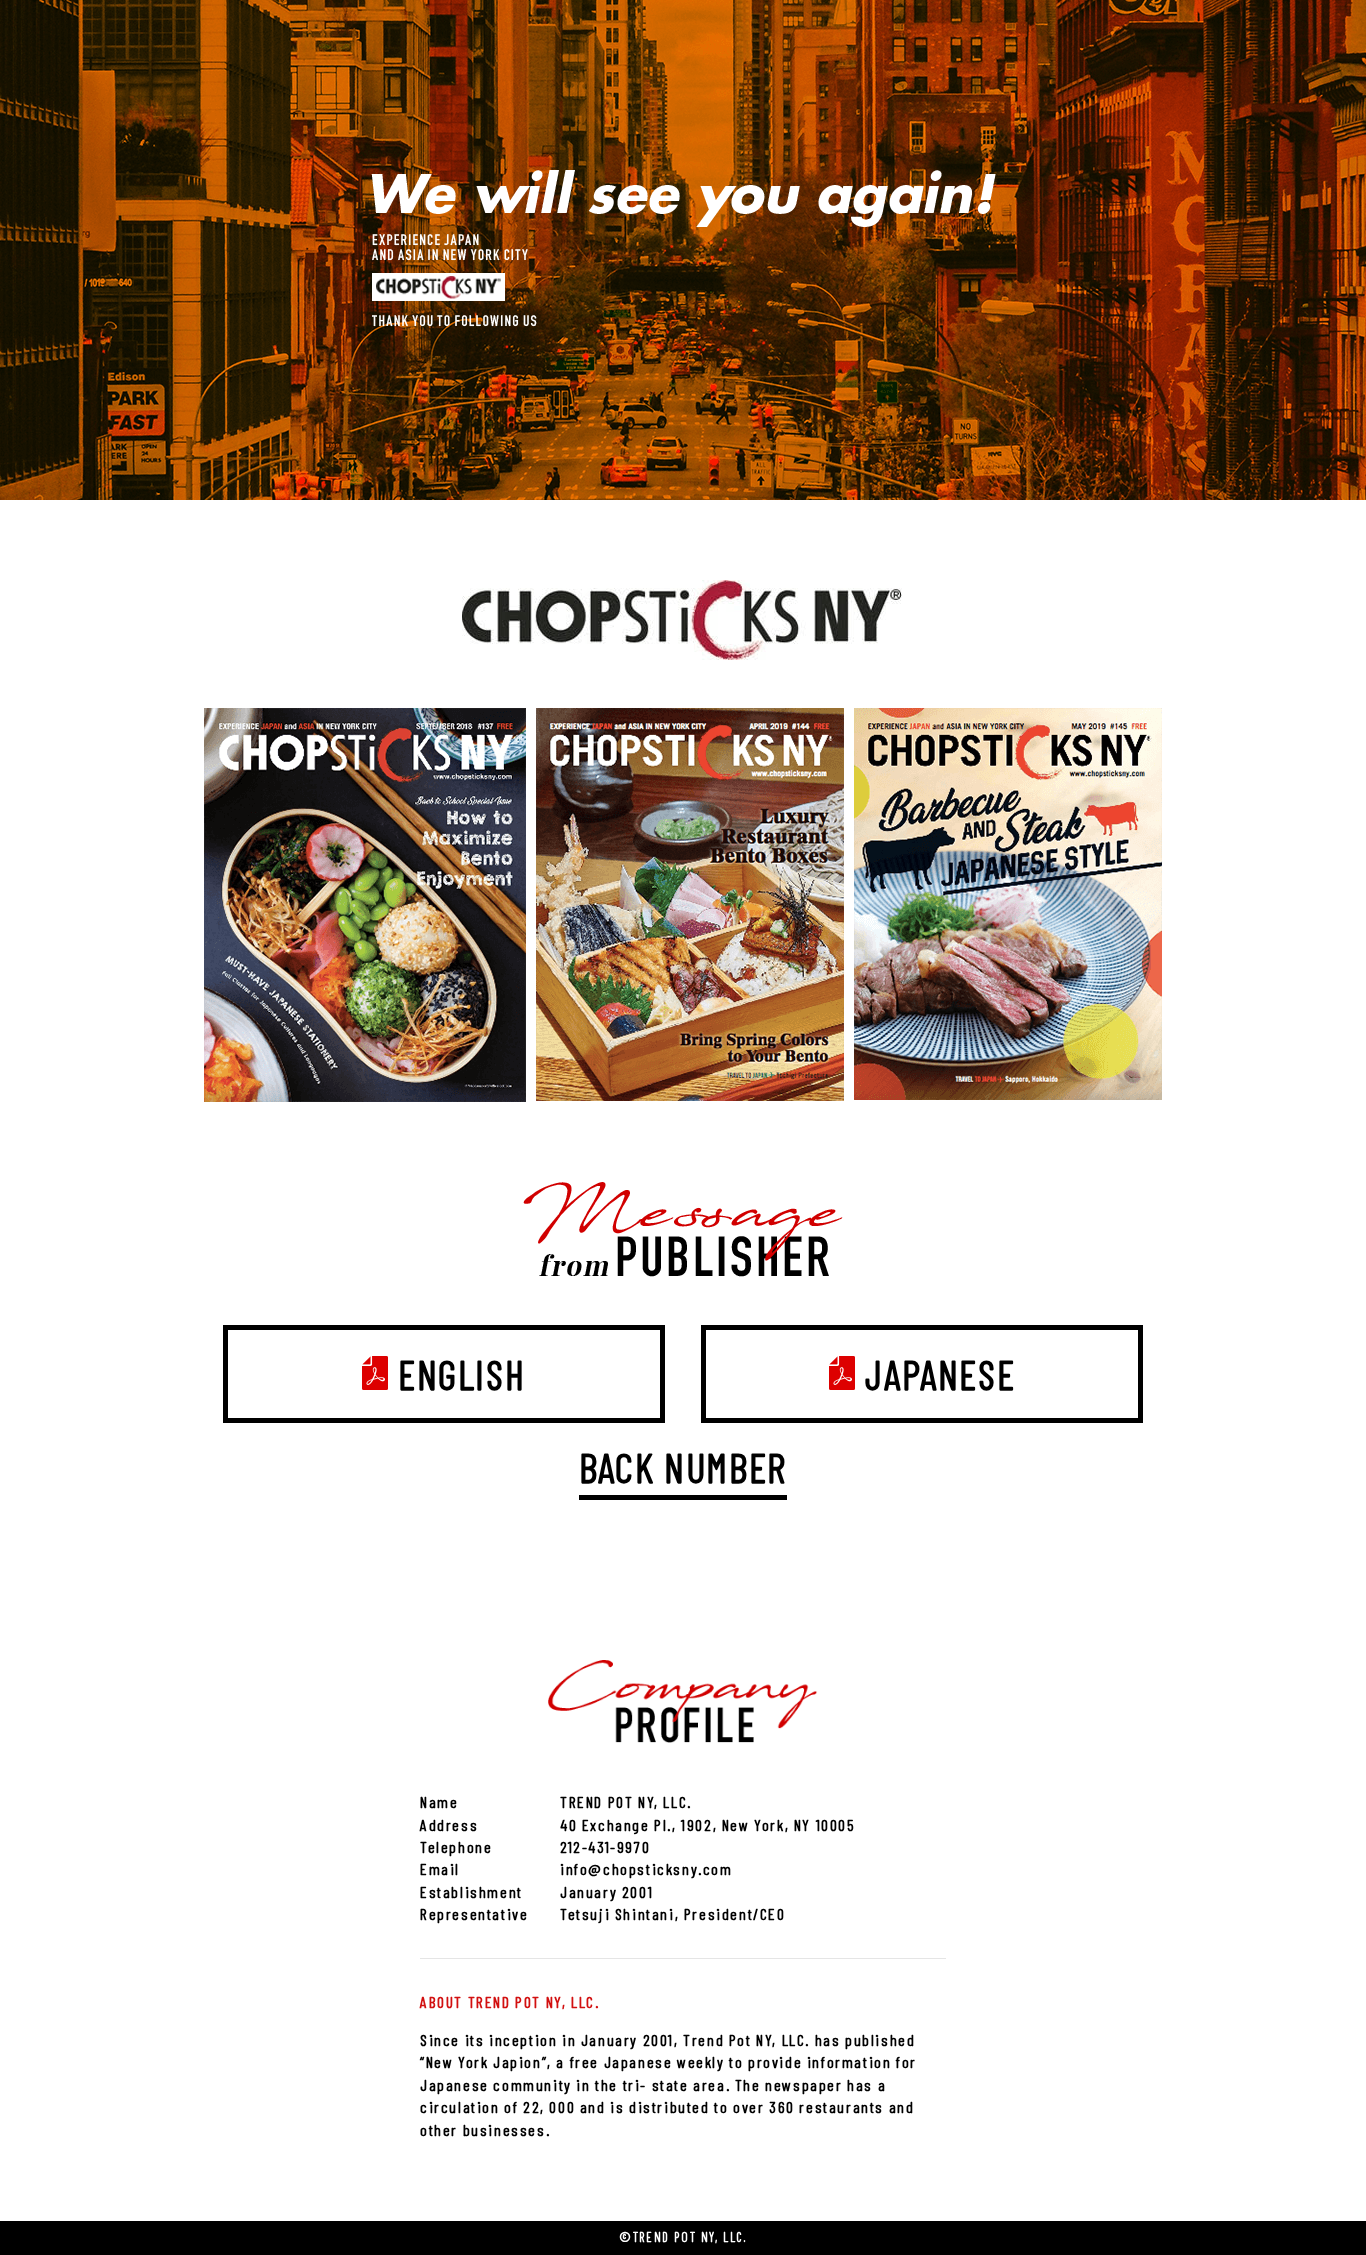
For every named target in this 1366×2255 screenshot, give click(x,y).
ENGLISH (461, 1374)
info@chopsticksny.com (646, 1868)
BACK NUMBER (683, 1467)
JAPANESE (940, 1374)
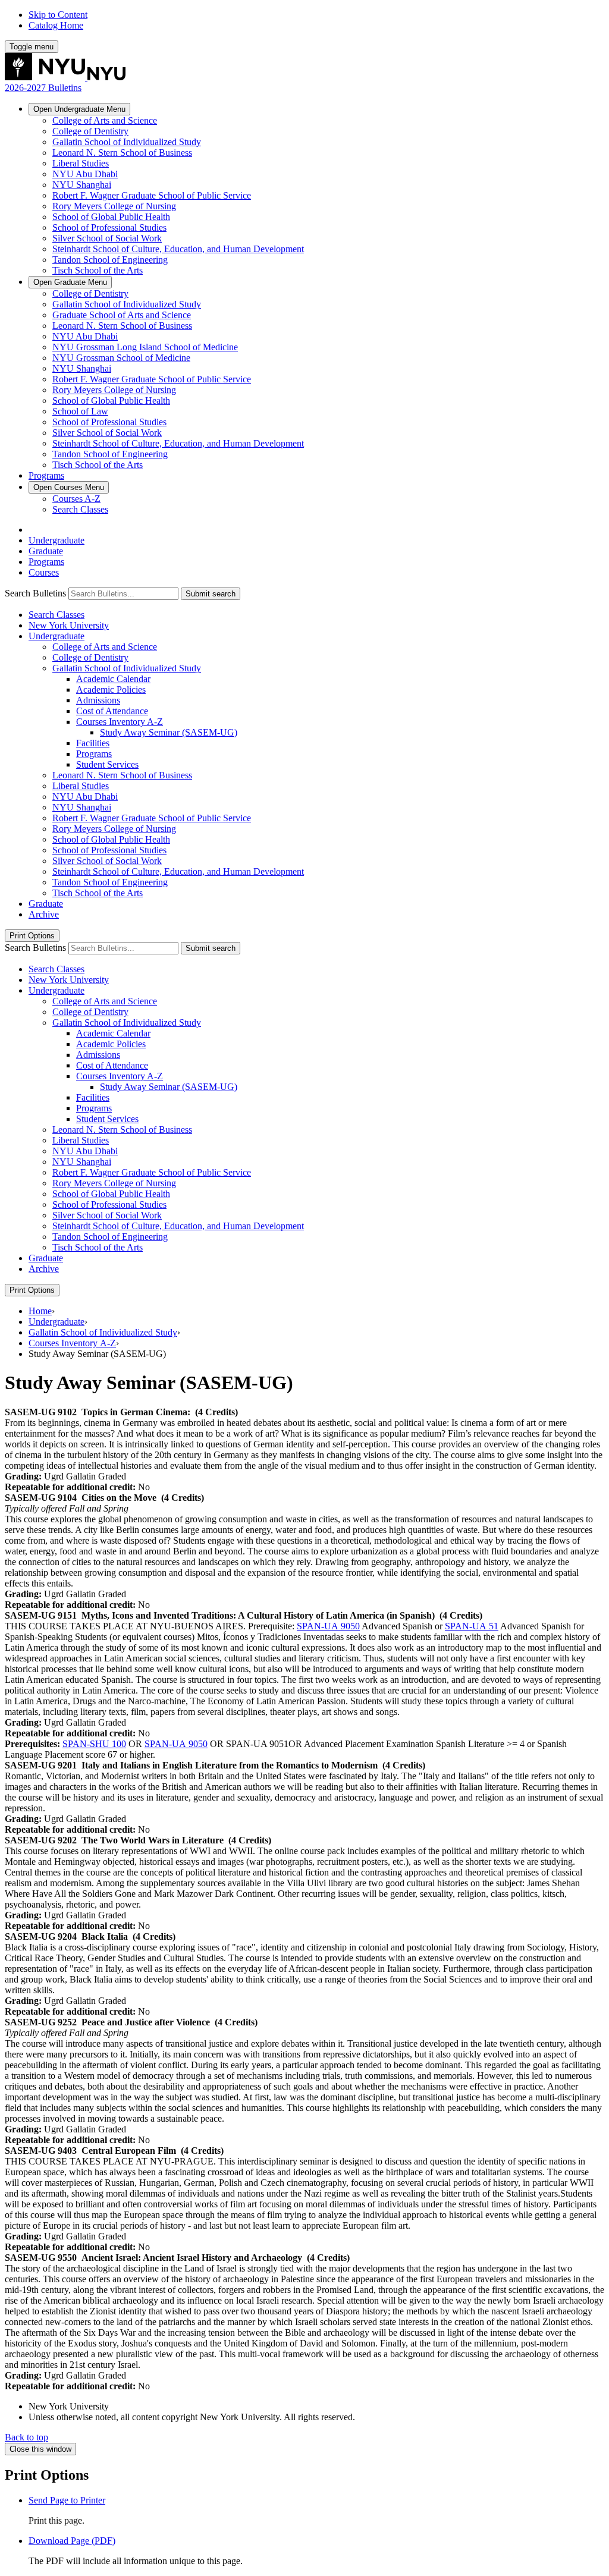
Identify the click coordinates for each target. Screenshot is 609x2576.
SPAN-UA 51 (471, 1626)
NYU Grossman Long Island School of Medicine (145, 347)
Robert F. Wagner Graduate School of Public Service (151, 195)
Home (40, 1311)
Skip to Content (58, 15)
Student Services (107, 764)
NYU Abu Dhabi (85, 174)
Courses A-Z (76, 499)
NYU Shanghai (81, 185)
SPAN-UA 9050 (328, 1626)
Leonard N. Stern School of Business (122, 152)
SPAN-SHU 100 (94, 1744)
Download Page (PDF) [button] (72, 2541)
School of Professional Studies (109, 227)
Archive (44, 914)
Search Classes (80, 509)
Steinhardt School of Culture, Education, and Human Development (178, 249)
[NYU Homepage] (65, 77)
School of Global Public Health (111, 217)
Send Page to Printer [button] (67, 2500)
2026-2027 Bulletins (43, 88)
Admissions (98, 700)
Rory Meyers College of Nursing (114, 206)
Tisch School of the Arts (97, 270)
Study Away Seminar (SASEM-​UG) (168, 732)
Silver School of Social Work (107, 238)
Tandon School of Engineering (110, 260)
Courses (68, 487)
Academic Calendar (113, 679)
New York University (69, 625)
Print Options (32, 935)
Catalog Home (56, 25)
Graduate (70, 282)
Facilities (92, 743)
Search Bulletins (35, 593)
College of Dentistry (90, 131)
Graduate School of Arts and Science (121, 315)
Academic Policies (111, 689)
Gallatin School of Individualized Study (126, 142)
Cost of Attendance (112, 711)
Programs (46, 475)
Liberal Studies (80, 163)
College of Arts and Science (104, 120)
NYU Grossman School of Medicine (121, 358)
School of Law (80, 411)
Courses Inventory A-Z (72, 1343)
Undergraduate (79, 109)
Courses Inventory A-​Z (119, 722)
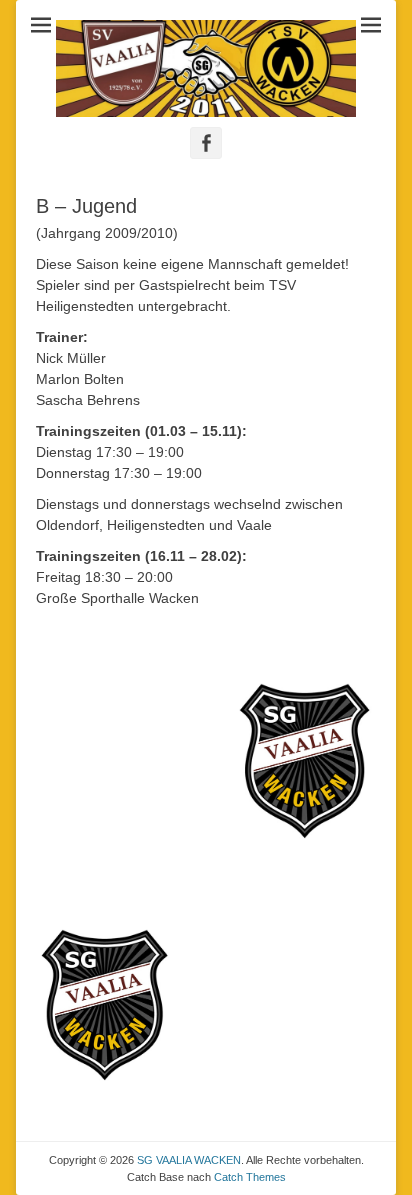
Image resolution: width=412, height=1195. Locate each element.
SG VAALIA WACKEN (189, 1160)
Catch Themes (250, 1177)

• _WHAT IS BEING ASKED_
Return only the part of the records above that opens with the line containing "NYU Grossman Long" and closes with the line containing "NYU Shanghai (81, 185)", ends included.

• _SOLUTION FOR THIS EXERCISE_
NYU Grossman Long Island School of Medicine (145, 347)
Robert F. Wagner Graduate School of Public Service (151, 195)
Home (40, 1311)
Skip to Content (58, 15)
Student Services (107, 764)
NYU Abu Dhabi (85, 174)
Courses A-Z (76, 499)
NYU Shanghai (81, 185)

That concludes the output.